Inexplicably, I strike up a conversation with a tall, elderly; big-eared gentleman slumped in the chair opposite me. He was living proof, if it were needed, that a man’s ears grow substantially as he ages. Although, on reflection, he might have just always had big ears.
He said he spent his life working for Guinness, but I was unclear if he meant that Guinness employed him or that he was paid in pints of Guinness. I felt sorry for him, wondering if he was here to pick up his own death certificate, and indeed, if anyone else could see him sat there at all.
We left the BFG in the foyer, as we were ushered into a room, and told that someone would be with us shortly.
“I wonder why we’re here – what are they actually going to tell us” said Lisa.
“This is where you find out that I’m already married” I replied.
Lisa laughed, paused briefly in thought, and then laughed again with less vigour.
I noticed a large brass plaque on the desk that said ‘Melanie Cannon’.
“I think we’re here to see Melanie Cannon”, I said.
A middle-aged woman in business attire entered.
“This must be Melanie Cannon”, I thought.
“I’m Melanie Cannon”, she said.
Melanie Cannon discussed the details of the ceremony with us and asked us some questions that we had been asked a few times before, like the classic: “Are you Nicholas Keith Cresswell”?
“I do” was my well-received response.
Melanie Cannon’s style was relaxed and slightly ramshackle – loose and friendly, but yet somehow appropriate and professional.

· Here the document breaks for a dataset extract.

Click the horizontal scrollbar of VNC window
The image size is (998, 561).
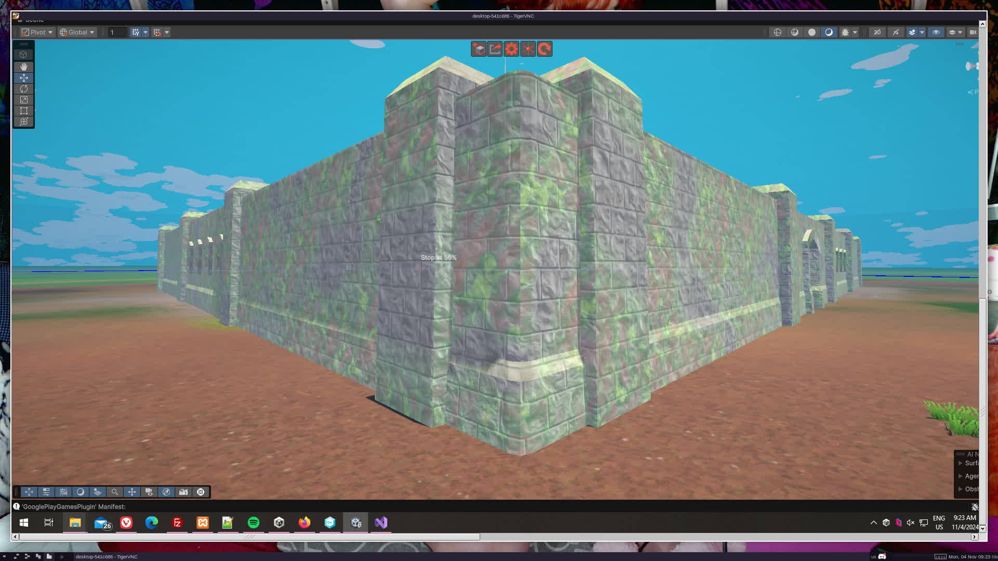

I warmed to her instantly.
Whilst discussing our honeymoon in Zanzibar, she asked me if I knew which famous singer was born in Zanzibar.
“Freddie Mercury” I said.
She seemed delighted, and spoke of how she’d learnt the fact from a recent pub quiz that she’d been to with her children.
“His real name was Farrokh Bulsara”, I continued.
Melanie seemed less interested by this information, which surprised and disappointed me.
She instead began asking Lisa about wigs.
I joked that ‘she hadn’t had time to make one for me yet’, which I regretted immediately, despite Melanie’s polite chuckle.
It appeared that all the necessary matrimonial detail had been addressed. Melanie gradually hit the wall conversationally, and started to talk about her friend’s husband, so we decided to leave. Lisa was hungry and I was bored, so we walked to the pub and ate fish-finger sandwiches by the river.
We talked about the superior merits of cloudy apple juice over regular concentrated juice, how it tastes better and looks less like urine, and also whether or not I should refer to her sister’s partner as my ‘brother in-law’s brother in-law’.
We left, and got in the car. Unfortunately, it appeared that a pterodactyl had decided to crap on my windscreen.
I took Lisa to work, then went home and listened to Yo La Tengo.